TASKS TO CARRY OUT.
[a] Using the text on Native Country of the Heart below, decide whether each statement agrees with it. For each one, answer yes or no and quote the deciding words of the text exactly.
(i) Elvira's schooling did not go past the 3rd grade.
(ii) Joseph, whom Elvira married, worked on the railroad.
(iii) Elvira's children were born in San Diego.
[b] Copy everything from "Native Country of the Heart: A Memoir is" down to "from Alzheimer's disease." in the text on Native Country of the Heart, renaming "Alzheimer's disease" as "dementia".

EXTRACTED TEXT.
..............................
Native Country of the Heart: A Memoir
- Author: Cherrie Moraga
- Language: English
- Genre: Memoir
- Published: 2019 (Farrar, Straus and Giroux)
- Publication place: United States
- ISBN: 978-0-374-21966-6

= Native Country of the Heart =

2019 memoir by Cherrie Moraga

Native Country of the Heart: A Memoir is a 2019 book by Cherríe Moraga. It is a memoir in which the central figure is her mother, Elvira, and in the process of examining Elvira's history, Moraga attempts to also tell the larger story of the Mexican American diaspora. Moraga spins her own story in relation to that of Elvira's, from her own coming of age and coming out of the closet, all the way through Elvira's eventual decline from Alzheimer's disease.

== Synopsis ==
Elvira Isabel Moraga came of age in Tijuana's golden era in the 1920s. In her childhood she worked as an itinerant agricultural worker for her father, in California. This arrangement limited her access to education, and she never made it beyond the 3rd grade, leaving her functionally illiterate in two languages. Later the family crossed the border to Mexico, in her teens, Elvira worked hat-check-and-cigarette-girl at a fancy gambling hall in Tijuana. She eventually makes her way back to Alta California where she meets and marries Joseph, a white railroad worker. Their children, James, JoAnn and Cherrie, born in east Los Angeles, grow up on the border between the suburban American dream and as members of a mixed-race family and community. Moraga describes her own difficulties coming to terms with her lesbian sexuality, and her mother's difficulty accepting it. But in the end, her mother assures her, “how could you think that there is anything in this life you could do that you wouldn’t be my daughter?”
..............................
DATA LISTING.
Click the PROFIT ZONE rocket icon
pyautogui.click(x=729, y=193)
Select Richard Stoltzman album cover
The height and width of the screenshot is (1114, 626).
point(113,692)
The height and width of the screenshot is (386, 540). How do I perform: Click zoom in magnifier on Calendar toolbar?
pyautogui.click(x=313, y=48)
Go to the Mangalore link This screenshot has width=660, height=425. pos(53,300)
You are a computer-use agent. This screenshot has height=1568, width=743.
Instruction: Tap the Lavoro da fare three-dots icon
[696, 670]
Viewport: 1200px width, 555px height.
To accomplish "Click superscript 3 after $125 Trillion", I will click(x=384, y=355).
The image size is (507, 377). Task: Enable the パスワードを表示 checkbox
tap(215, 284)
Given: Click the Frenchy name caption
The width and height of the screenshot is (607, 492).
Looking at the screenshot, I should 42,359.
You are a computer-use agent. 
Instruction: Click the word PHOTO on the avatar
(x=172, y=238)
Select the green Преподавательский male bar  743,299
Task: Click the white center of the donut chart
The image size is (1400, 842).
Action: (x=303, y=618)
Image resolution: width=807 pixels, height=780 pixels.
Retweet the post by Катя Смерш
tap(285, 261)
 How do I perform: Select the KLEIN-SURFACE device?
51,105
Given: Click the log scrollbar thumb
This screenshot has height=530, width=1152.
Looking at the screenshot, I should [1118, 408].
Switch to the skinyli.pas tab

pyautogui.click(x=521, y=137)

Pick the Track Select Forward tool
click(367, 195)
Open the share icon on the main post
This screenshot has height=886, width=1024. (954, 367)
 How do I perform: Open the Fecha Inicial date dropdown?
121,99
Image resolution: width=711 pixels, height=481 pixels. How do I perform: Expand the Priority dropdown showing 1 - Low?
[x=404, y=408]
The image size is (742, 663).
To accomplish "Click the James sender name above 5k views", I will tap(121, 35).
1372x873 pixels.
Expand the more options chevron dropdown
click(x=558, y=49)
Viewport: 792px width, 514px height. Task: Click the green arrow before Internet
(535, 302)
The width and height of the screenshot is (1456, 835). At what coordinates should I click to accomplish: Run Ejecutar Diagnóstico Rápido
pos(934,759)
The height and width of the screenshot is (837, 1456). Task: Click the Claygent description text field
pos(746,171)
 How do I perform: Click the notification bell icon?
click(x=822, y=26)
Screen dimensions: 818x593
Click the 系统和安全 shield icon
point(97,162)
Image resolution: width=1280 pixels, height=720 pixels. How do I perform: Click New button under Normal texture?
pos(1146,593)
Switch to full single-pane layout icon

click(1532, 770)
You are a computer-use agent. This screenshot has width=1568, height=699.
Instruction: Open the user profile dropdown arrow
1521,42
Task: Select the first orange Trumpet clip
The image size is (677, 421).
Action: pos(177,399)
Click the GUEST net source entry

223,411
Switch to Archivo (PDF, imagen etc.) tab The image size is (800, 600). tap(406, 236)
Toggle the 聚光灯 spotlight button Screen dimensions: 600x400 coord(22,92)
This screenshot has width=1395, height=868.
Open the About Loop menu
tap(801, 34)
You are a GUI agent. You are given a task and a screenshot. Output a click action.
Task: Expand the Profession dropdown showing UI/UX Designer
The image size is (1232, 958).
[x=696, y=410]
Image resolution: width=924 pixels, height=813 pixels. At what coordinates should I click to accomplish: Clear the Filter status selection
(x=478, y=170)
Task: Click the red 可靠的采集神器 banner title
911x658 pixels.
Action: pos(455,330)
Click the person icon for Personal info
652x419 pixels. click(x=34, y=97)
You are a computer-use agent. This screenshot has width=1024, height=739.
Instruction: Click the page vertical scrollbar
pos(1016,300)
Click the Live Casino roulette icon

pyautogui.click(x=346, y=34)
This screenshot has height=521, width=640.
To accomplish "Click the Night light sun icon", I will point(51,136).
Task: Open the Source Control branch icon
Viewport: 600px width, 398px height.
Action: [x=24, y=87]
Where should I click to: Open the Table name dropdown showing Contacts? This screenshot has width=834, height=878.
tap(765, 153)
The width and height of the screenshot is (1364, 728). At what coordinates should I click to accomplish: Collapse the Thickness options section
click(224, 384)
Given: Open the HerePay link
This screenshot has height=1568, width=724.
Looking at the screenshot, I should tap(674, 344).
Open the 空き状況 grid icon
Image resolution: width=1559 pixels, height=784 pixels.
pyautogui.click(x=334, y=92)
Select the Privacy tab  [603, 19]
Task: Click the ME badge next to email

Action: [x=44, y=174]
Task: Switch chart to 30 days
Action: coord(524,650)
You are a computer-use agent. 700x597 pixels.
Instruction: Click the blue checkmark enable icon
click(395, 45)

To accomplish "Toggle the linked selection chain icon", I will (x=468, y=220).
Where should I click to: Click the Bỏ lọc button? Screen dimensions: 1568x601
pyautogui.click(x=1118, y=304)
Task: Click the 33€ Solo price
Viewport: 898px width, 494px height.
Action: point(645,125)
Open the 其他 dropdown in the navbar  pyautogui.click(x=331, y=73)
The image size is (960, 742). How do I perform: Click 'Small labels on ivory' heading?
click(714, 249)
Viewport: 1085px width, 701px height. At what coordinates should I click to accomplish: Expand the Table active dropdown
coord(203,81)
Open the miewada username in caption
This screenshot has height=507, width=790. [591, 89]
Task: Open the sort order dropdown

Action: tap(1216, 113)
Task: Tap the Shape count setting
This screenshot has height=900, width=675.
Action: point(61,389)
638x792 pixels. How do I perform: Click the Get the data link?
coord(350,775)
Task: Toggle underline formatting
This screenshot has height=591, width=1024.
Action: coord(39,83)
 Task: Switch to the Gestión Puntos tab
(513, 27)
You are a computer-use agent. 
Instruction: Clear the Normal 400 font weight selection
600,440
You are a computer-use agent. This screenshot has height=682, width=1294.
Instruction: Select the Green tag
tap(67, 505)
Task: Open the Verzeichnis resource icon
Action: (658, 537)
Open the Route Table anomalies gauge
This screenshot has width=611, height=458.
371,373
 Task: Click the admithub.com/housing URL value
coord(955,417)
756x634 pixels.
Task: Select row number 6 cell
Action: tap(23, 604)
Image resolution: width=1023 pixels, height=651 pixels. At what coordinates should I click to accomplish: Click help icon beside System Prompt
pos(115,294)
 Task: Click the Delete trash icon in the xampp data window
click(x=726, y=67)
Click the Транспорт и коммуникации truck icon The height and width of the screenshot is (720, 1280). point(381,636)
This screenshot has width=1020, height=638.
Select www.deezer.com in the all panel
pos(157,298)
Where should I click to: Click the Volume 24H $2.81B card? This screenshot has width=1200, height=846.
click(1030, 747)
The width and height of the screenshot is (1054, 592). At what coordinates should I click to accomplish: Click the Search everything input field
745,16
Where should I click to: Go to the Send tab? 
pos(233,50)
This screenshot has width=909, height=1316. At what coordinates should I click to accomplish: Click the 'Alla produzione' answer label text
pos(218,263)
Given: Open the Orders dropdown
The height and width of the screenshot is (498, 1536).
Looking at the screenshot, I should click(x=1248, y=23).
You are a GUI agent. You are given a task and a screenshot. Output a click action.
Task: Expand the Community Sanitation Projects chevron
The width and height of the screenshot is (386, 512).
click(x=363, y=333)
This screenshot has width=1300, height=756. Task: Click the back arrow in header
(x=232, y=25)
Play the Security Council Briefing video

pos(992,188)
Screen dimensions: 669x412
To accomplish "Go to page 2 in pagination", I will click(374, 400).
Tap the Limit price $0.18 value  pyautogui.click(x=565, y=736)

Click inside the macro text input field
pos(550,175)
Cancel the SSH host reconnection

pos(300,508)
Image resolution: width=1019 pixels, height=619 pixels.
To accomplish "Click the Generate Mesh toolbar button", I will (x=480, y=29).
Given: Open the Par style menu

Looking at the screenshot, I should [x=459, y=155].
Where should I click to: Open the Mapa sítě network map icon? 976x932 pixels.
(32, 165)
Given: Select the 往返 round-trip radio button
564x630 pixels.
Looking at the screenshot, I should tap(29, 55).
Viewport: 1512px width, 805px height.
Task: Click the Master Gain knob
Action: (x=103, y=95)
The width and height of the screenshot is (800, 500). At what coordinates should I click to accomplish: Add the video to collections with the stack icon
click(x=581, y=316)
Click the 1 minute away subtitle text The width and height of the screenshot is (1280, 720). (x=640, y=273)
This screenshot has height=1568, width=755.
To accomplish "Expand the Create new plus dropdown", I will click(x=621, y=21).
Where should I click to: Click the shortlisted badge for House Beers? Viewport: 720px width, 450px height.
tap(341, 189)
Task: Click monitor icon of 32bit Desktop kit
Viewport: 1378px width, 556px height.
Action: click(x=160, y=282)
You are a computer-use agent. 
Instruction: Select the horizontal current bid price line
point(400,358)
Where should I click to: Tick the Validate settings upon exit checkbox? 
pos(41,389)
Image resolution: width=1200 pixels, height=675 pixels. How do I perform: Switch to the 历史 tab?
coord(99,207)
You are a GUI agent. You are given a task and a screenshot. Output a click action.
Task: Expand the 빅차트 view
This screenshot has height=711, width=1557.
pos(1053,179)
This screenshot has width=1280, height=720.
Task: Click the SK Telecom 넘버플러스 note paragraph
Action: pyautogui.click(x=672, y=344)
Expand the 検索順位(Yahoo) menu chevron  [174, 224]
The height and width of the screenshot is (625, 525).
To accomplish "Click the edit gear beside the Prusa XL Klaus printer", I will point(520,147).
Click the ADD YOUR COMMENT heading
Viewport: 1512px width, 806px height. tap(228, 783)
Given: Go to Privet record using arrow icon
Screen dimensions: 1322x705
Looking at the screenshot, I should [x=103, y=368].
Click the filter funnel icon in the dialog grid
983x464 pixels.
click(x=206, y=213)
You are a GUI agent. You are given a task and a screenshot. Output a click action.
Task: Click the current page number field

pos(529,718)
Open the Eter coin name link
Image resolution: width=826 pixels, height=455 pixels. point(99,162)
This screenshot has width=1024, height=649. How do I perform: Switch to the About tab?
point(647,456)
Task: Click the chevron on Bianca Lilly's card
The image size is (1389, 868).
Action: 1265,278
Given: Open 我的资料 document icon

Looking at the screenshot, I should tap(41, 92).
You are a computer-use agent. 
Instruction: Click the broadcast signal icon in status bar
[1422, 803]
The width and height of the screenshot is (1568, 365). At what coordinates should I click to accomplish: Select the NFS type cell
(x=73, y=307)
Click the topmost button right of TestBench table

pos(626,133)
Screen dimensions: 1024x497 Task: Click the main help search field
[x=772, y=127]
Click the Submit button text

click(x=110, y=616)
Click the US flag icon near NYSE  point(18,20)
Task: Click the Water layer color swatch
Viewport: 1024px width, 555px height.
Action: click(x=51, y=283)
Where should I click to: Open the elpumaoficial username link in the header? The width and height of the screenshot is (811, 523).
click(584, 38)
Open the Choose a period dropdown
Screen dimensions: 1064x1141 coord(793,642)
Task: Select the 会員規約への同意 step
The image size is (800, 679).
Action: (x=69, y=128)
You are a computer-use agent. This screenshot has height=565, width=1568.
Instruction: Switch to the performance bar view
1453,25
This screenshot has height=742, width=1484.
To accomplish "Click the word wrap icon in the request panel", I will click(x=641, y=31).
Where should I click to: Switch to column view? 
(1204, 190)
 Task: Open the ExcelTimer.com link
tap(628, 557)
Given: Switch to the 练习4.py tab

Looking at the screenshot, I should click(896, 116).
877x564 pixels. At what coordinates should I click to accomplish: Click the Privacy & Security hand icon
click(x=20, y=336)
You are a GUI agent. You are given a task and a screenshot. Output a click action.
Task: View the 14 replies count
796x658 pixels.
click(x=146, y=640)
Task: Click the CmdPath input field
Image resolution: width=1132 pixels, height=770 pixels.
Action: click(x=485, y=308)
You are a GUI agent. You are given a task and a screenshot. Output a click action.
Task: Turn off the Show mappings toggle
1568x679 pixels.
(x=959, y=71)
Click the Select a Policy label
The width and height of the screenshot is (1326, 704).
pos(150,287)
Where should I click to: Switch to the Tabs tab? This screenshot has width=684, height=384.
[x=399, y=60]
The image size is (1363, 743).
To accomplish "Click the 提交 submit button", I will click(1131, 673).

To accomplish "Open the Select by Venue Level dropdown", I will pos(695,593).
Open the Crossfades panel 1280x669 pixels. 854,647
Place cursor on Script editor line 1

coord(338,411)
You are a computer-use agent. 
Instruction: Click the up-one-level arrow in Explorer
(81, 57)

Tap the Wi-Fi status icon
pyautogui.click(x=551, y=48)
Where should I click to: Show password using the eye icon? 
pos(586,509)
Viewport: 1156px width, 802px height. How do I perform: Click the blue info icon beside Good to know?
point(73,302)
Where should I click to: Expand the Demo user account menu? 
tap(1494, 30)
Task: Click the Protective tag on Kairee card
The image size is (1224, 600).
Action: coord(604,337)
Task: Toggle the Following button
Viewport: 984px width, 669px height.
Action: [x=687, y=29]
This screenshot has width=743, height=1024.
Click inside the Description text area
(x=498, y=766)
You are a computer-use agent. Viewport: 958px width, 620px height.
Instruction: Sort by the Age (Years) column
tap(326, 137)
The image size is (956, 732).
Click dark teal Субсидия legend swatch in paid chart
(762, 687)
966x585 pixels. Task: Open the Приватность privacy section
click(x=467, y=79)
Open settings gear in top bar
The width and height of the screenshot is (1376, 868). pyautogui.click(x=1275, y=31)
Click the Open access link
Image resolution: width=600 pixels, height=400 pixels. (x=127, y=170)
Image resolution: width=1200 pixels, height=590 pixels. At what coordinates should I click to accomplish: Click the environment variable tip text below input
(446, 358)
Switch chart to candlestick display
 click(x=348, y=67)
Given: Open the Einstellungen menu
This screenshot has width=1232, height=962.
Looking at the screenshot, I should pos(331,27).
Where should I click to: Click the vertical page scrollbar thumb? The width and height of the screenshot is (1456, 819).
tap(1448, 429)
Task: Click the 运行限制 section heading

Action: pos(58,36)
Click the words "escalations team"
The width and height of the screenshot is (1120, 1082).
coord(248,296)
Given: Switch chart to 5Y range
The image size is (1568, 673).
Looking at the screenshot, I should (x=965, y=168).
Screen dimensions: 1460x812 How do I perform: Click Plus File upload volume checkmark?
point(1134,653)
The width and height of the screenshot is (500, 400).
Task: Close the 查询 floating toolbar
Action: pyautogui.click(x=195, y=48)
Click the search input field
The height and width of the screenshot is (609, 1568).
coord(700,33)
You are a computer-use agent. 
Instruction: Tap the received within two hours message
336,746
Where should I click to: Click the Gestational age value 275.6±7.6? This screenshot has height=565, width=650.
..............................
EXPECTED OUTPUTS.
[a]
(i) Yes: "she never made it beyond the 3rd grade"
(ii) Yes: "she meets and marries Joseph, a white railroad worker"
(iii) No: "Their children, James, JoAnn and Cherrie, born in east Los Angeles"

[b]
Native Country of the Heart: A Memoir is a 2019 book by Cherríe Moraga. It is a memoir in which the central figure is her mother, Elvira, and in the process of examining Elvira's history, Moraga attempts to also tell the larger story of the Mexican American diaspora. Moraga spins her own story in relation to that of Elvira's, from her own coming of age and coming out of the closet, all the way through Elvira's eventual decline from dementia.